At the end of this post (from February this year) I mentioned that in my experience, odd-numbered years generally turn out to be less fun than even ones. Well, 2013 hasn’t let me down, in that it has let me down, although I’m starting to wonder if maybe all this hard stuff is more than random yukkiness and actually life’s way of maturing me a little bit more, so that when I’m 40 I won’t write about poo quite so much on my blog. If this is true, it would mean that 2013 just feels like it’s letting me down when actually it’s growing me up. 2009 was the painful processing of family stuff – what mine was like, what a normal one was supposed to look like, what I wanted for my own family with Alan, and whether that would be possible or I was too profoundly messed up to even consider procreating. 2011 was the painful processing of marriage stuff, and figuring out how to properly knit our lives together now that we were parents. And 2013 has been about faith. It’s been painful. And I’m still processing.

Not long after this spectacularly-badly-timed post, Alan realised his questions and doubts about the Christian faith were too pressing and weighty to be able to continue in his ministry role with any integrity, so he resigned from his job.

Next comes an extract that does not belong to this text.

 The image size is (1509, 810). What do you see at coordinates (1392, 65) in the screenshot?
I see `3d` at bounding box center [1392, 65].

Since then I’ve felt free to explore my faith in a way I haven’t before, partly because I don’t have to worry anymore that my thinking or the conclusions I come to will compromise Alan’s work in any way (the reason I’ve blogged under a pseudonym), and partly because the spotlight’s currently very much on Alan, so I can get on and quietly ponder while everyone worries about and argues with him.

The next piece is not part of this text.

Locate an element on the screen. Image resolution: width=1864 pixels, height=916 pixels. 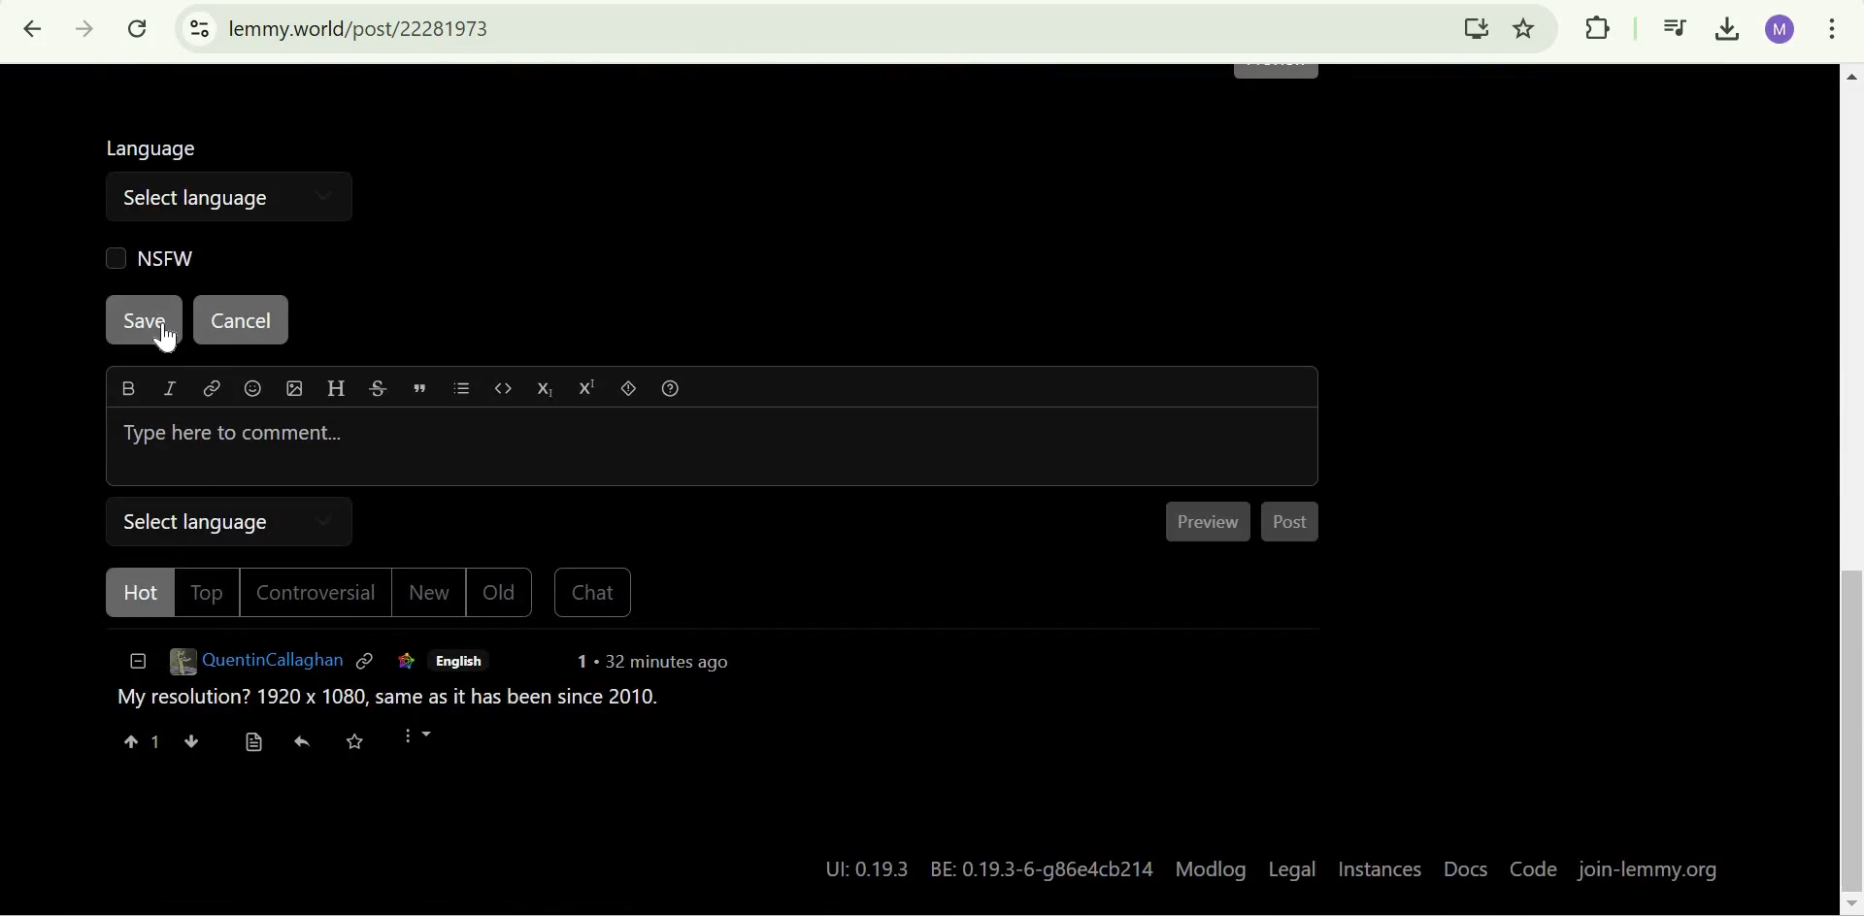
Save is located at coordinates (146, 320).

As I’ve mentioned a few times now, I started this blog to think out loud about the books I was reading on gender roles in the church and home, however recently I’ve realised that, without my noticing, over time my questions have gradually shifted from What does the Bible say about women? to 

How am I supposed to treat the Bible if intelligent and godly people read the very same passages and come to different views on women?


Why do we call the Bible “The Word” when the Bible calls Jesus “The Word” (John 1:1-18, Hebrews 1:1-3)?


What are we supposed to do with the fact that when Scripture talks about Scripture, it isn’t talking about the Bible we’re holding and reading from? Why is this so easily brushed aside (Peter calls what Paul wrote Scripture therefore it’s all Scripture therefore just get on with following it, etc., etc.)?


How do we know where to find truth if all sides answer, “Why, in the Bible, of course!” and yet all of those people understand and apply that same Bible in various contradictory ways?


What is the purpose of the Bible?


What is true?

I thought I was cool with all of the mystery, but its become harder as times passed. Not long ago I was sharing my questions with Alan, and sighing and despairing and wondering if anyone else in the world had even noticed there was a problem with the way we thought about and read the Bible because it seemed so obvious to me that something was amiss but no one else I talked to seemed to mind at all, so maybe I was the problem, and GAH, and he said, “You should totally read that Christian Smith book you bought for me a while ago,” then promptly went to fetch The Bible Made Impossible. I started reading, and my faith will never look the same again.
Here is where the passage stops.